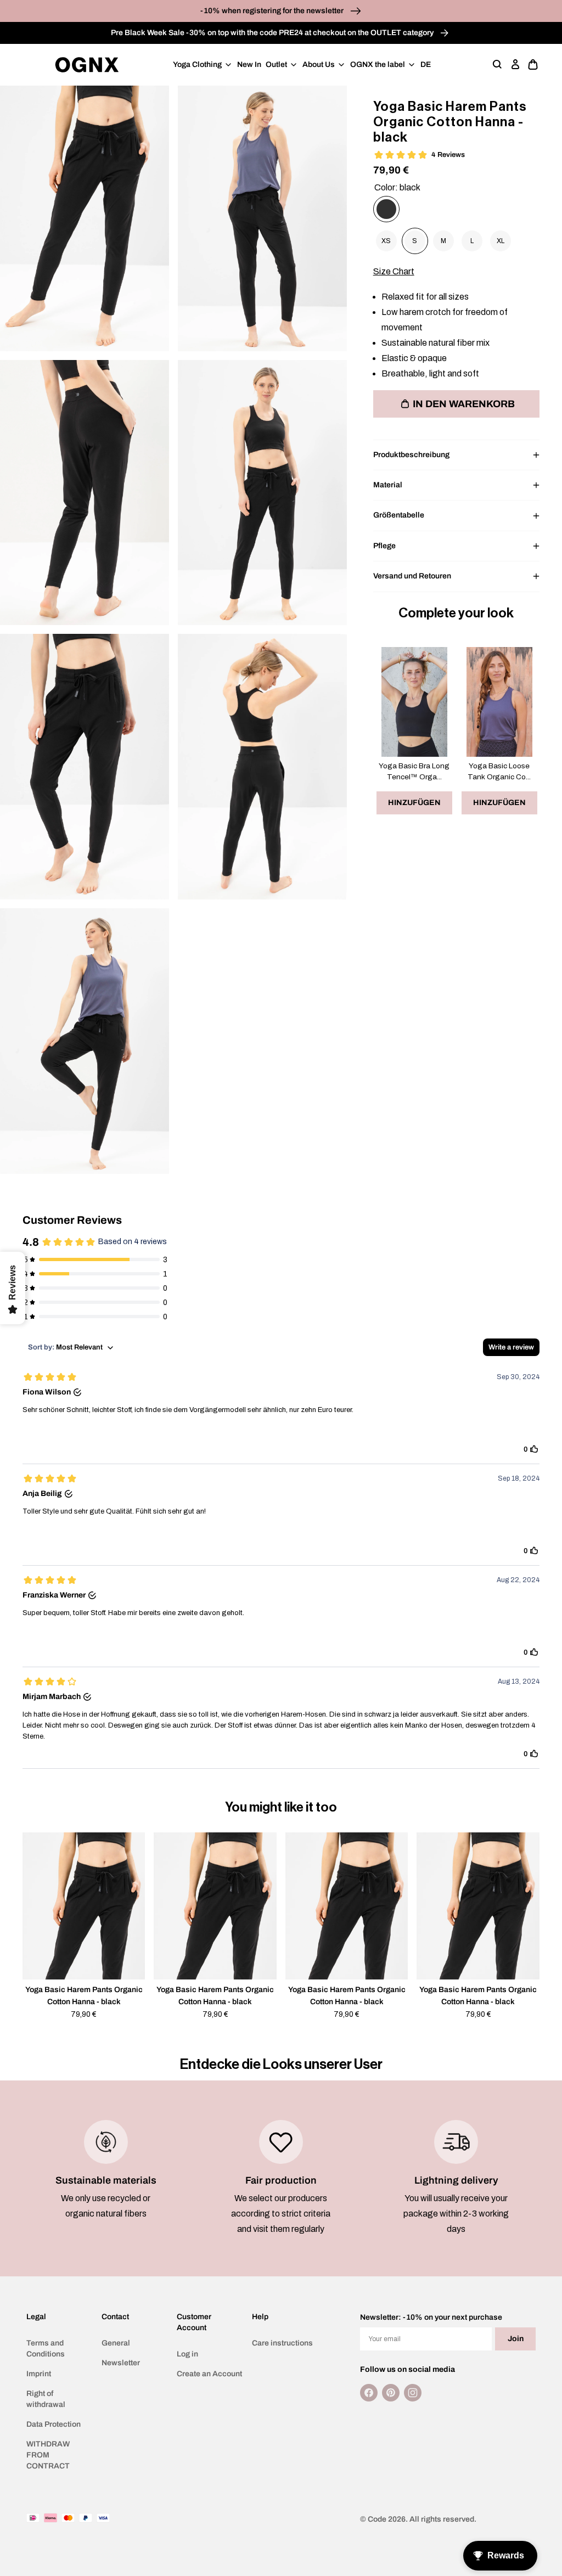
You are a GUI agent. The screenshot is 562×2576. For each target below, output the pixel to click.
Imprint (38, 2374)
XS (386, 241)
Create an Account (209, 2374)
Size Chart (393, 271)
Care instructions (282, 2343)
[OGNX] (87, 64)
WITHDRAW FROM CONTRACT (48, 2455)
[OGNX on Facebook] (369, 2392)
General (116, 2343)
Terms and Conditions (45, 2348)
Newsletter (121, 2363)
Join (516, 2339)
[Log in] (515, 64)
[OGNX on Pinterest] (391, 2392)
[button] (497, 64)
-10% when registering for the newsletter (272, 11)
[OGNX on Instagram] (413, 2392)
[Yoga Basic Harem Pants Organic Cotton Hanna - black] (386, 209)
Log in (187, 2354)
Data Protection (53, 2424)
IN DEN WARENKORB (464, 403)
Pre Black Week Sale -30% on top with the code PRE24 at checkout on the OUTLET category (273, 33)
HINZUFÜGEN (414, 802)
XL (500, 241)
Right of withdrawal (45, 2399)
· · · · ·
__Task description__. Every line from the one containing "[OGNX on Pinterest] (391, 2392)" through the last line above should be retyped exactly; no other lines are wanted.

__Task output__.
[OGNX on Pinterest] (391, 2392)
[button] (497, 64)
-10% when registering for the newsletter (272, 11)
[OGNX on Instagram] (413, 2392)
[Yoga Basic Harem Pants Organic Cotton Hanna - black] (386, 209)
Log in (187, 2354)
Data Protection (53, 2424)
IN DEN WARENKORB (464, 403)
Pre Black Week Sale -30% on top with the code PRE24 at checkout on the OUTLET category (273, 33)
HINZUFÜGEN (414, 802)
XL (500, 241)
Right of withdrawal (45, 2399)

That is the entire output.